The OP doesn't give any logical reason for not wanting to airport screeners so it looks the only reason is 'no because no' which is, honestly, childish.

Should the answer to such question be that OP should stop behave childish, and all the problems will perish? Or vote to close because no valid reason for such behavior was given? Or the question is OK I'm just picky?

  • 2
    You seem to have a massive misunderstanding. The passenger has the right (!) to demand a pat-down!. Naturally an officer would have an easy life if (s)he can search without warrant, imprison someone without giving him access to a lawyer and gag demonstrants because their shouting is disturbing the neighborhood. But the law or convention does not allow that or guarantee persons rights. The argumentation is anyway flawed because if the detector detects something which cannot be identified, a patdown is necessary anyway, it's not that it is not used. – Thorsten S. Jun 11 '18 at 0:13
  • 2
    "No because no" or "No means no" is a rather important principle in many parts of life. – Andrew Grimm Jun 13 '18 at 13:14
14

Telling the OP to stop behaving childishly isn't very nice, and doesn't take into account the genuine feelings they're expressing about this. So we shouldn't do that.

I'd just answer the question straight. The OP may be looking for something that can't always be achieved, so we should say as such. Indeed, that's what the top-most voted answer does. Other well-regarded answers, such as Kate Gregory's, provide suggested strategies that may get the OP as close as possible to their goal. I think these answers have handled the question pretty well.
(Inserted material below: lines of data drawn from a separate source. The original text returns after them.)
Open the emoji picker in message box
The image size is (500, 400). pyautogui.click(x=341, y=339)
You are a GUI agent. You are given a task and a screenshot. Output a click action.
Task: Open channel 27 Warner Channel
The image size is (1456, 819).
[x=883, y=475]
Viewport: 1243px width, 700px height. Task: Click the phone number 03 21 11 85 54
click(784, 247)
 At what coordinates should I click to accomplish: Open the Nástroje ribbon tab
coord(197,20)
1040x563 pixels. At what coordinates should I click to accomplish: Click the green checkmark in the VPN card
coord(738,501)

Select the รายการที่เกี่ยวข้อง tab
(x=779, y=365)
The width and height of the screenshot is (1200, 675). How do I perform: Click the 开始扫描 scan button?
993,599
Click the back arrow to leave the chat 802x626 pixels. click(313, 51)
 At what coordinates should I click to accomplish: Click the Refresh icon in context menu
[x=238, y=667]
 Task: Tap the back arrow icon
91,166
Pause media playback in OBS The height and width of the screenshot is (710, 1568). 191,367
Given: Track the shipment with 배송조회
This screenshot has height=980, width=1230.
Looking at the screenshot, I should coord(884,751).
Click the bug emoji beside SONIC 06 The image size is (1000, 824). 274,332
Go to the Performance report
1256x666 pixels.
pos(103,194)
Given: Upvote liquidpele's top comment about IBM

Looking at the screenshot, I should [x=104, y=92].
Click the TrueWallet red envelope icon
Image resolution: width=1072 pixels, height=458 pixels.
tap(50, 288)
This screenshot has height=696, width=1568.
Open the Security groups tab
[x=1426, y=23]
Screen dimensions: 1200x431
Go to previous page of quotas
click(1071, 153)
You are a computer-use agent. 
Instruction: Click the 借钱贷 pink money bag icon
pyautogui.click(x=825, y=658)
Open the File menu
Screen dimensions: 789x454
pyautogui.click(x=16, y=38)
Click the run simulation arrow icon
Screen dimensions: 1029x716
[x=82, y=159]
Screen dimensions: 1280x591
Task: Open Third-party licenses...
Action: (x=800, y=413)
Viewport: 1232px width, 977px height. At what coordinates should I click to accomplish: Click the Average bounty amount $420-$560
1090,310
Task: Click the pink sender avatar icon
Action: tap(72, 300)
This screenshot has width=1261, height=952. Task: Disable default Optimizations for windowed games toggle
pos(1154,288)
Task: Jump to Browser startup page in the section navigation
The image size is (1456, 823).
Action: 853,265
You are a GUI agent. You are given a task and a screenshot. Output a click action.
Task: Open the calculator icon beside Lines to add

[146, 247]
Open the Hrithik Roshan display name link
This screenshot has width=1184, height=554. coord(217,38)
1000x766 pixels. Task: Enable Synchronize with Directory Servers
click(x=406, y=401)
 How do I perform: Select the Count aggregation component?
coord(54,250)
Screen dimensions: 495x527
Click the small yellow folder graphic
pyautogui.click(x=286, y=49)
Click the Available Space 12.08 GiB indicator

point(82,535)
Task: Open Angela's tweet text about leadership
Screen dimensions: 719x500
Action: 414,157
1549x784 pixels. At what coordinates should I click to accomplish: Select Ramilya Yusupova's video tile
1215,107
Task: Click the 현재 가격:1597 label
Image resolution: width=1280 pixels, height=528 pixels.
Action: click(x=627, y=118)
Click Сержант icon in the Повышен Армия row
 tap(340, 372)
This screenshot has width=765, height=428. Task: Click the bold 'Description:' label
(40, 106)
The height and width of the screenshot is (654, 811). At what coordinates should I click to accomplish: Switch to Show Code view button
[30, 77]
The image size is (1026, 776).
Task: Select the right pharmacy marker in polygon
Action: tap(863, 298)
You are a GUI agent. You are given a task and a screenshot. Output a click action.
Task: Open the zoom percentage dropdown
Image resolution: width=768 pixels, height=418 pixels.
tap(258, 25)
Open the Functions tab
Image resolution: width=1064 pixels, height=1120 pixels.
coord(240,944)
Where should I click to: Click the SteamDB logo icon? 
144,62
Many travel situations involve dealing with things that are beyond our control (visas, airline ticketing/change/refund policies, security/immigration personnel, being trapped in a pressurized metal tube 35,000 ft in the air, etc...). Sometimes what we want is unreasonable or impossible within the bounds of the system, and it's ok to say so, ideally while offering suggestions on the best way to mitigate the resulting problems. In other words, even if you see the OP's behavior as childish, saying so or closing the question isn't particularly helpful. Just answer the question, even if part of the answer is "what you want may not be possible."

5

On Travel.SE its perfectly acceptable to provide an alternative answer to OPs underlying question. For example if someone asks about techniques of holding an umbrella to stay protected from the sun, its perfectly fine to suggest using sunscreen and a hat instead. But if OP truly wants to use an umbrella and has already rejected the use of sunscreen for a good reason, we should respect that and try to answer the question in a straightforward manner.

So the answer is to try and figure out what the real task at hand is. If there's a clever alternative solution, propose it in an answer. If not, answer it straight.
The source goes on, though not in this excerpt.